# What is being asked
In the quit-button discussion below, rewrite the stretch from "How do I make" through "an ‘if’ statement?", swapping "WebGL" for "HTML5" wherever it appears.

How do I make the quit button work for WebGL?

I used Bert_Berrevoets code to stop the Editor from playing, but is there a way to have a working ‘Quit’ button for WebGL? Is there any way to do this on Game Bucket?

Also, is there a way to keep Bert_Berrevoets code in and still publish with WebGL without getting an error? Maybe an ‘if’ statement?

Hi Brady,

From within your game you are not able to call a Windows method to close the browser. What you could do, which I have seen another student do, is instead wire the Quit functionality to a URL, so that instead, when quit is called the user is redirected to another web page. This could be your own website, or a page to request some feedback, a portfolio website and so on. Quite a nice way to get around the issue.

Regarding “Bert_Berrevoets code” - can you be a little more specific, what is this? What does it do?

It won’t ever shut the game down in Unity though, right?

How to quit the game is going to depend on the platform you are targeting.

If you create a standalone/PC/Mac build then you could have a quit button and use the following;

public void Quit()
{
    Application.Quit();
}

The above would cause the running application to close, just as if you were using an application like Microsoft Word and went to File -> Exit, or, click on the X icon in the top corner.

# Data to examine
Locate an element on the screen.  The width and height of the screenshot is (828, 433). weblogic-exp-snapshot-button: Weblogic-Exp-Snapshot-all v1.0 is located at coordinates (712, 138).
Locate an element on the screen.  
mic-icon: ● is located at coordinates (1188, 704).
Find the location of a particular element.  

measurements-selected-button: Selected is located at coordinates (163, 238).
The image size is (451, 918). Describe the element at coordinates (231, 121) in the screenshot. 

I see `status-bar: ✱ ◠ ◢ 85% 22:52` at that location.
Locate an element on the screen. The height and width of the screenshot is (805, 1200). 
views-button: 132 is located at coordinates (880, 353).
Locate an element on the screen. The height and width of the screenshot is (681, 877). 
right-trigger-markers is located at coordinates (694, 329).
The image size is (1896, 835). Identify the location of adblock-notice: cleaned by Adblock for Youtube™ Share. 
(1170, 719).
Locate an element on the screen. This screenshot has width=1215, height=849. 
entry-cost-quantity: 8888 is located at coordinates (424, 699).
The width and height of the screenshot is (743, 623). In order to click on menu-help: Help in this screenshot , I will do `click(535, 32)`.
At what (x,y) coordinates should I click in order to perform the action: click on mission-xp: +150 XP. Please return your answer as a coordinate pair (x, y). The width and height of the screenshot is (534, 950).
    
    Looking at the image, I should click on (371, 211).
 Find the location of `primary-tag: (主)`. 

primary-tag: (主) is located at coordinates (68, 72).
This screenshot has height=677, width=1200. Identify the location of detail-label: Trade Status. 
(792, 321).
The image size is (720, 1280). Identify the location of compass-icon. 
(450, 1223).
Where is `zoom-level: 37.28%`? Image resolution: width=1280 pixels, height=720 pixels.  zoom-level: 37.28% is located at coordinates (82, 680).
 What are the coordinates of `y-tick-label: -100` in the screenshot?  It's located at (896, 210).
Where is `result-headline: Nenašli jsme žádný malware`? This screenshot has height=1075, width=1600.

# Written reply
How do I make the quit button work for HTML5?

I used Bert_Berrevoets code to stop the Editor from playing, but is there a way to have a working ‘Quit’ button for HTML5? Is there any way to do this on Game Bucket?

Also, is there a way to keep Bert_Berrevoets code in and still publish with HTML5 without getting an error? Maybe an ‘if’ statement?